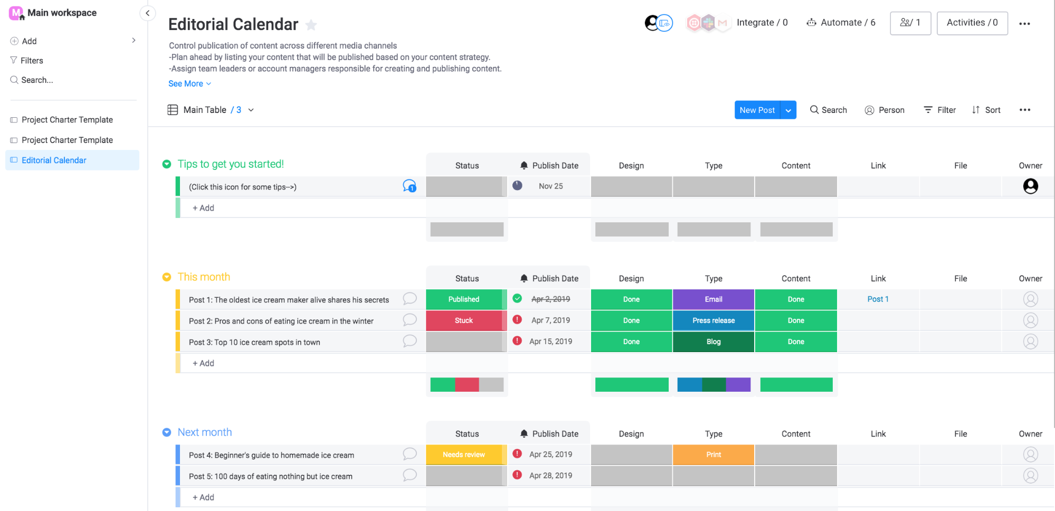Viewport: 1055px width, 511px height.
Task: Open the New Post dropdown arrow
Action: tap(788, 110)
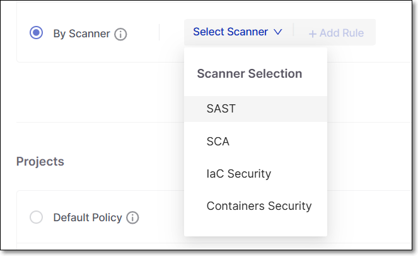Click the info icon beside By Scanner

(x=120, y=35)
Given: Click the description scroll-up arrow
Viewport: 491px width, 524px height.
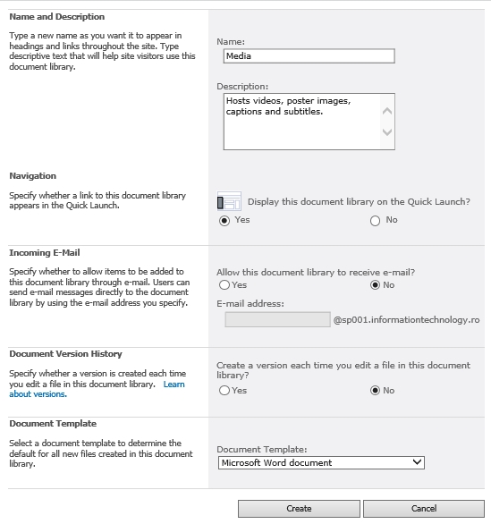Looking at the screenshot, I should pos(387,111).
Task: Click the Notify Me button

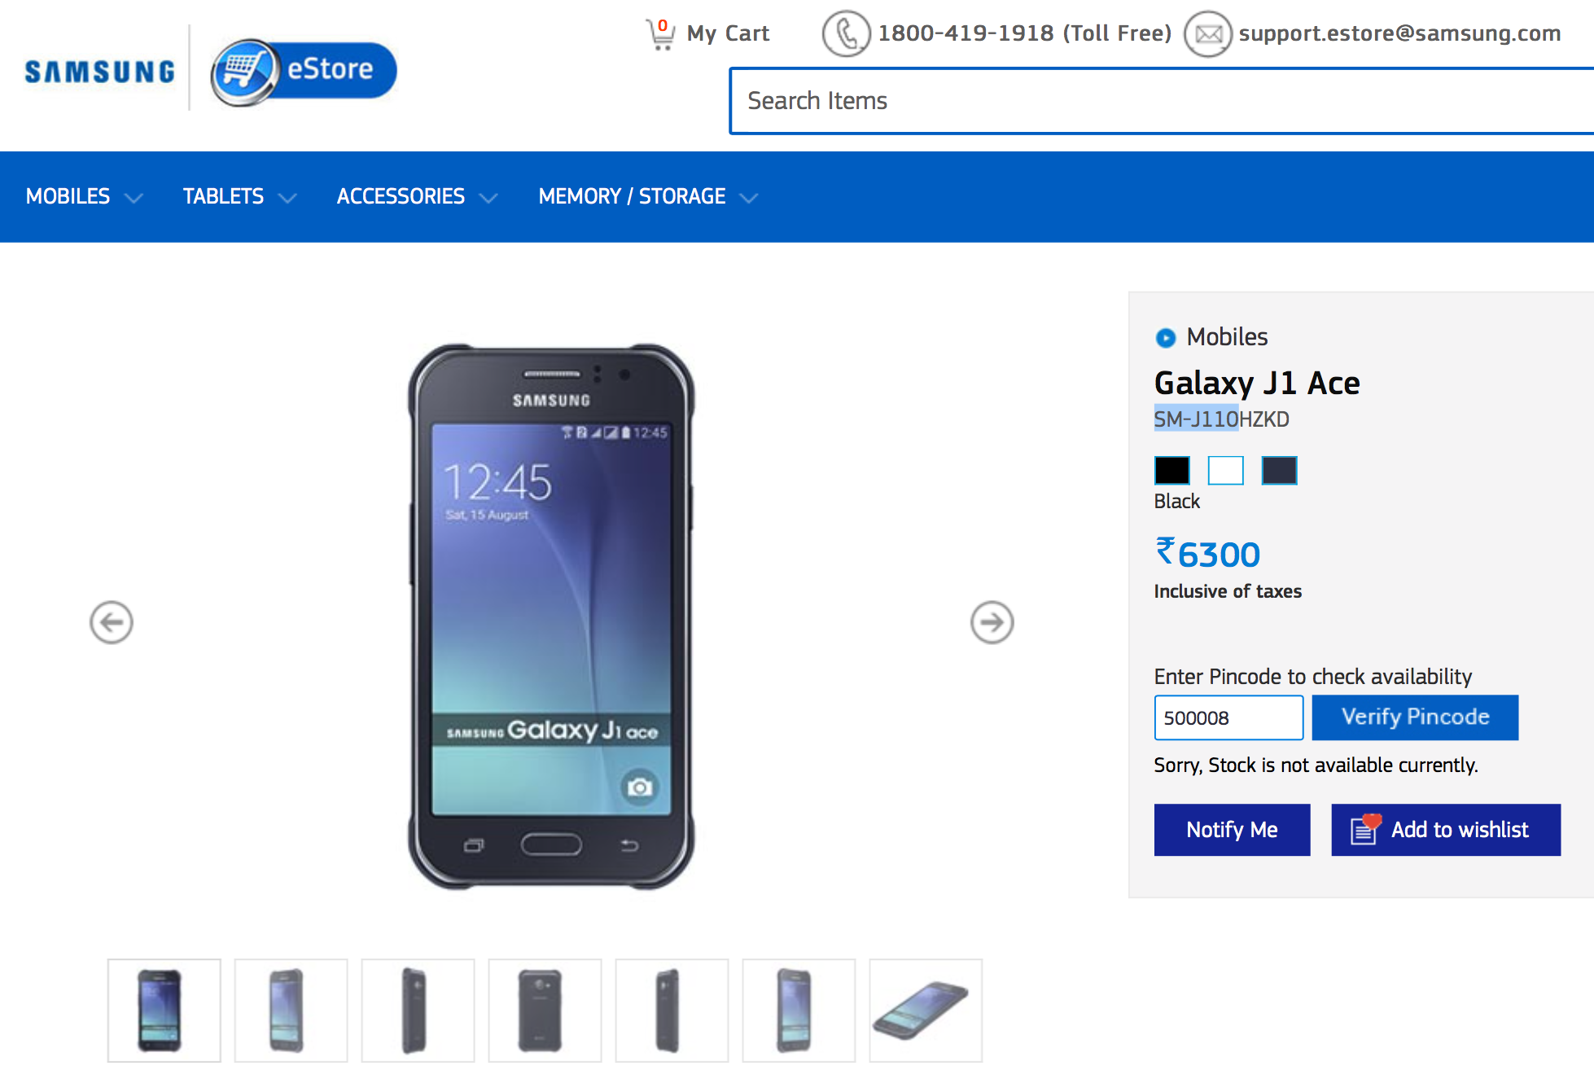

+++

▶ _Objective_: Repeat everything from the line containing "Given: Click the description scroll-up arrow" down to the end of the records, leaving out the pictures.

▶ _Task result_:
Given: Click the description scroll-up arrow
Viewport: 491px width, 524px height.
Looking at the screenshot, I should pos(387,111).
Task: Click the Notify Me button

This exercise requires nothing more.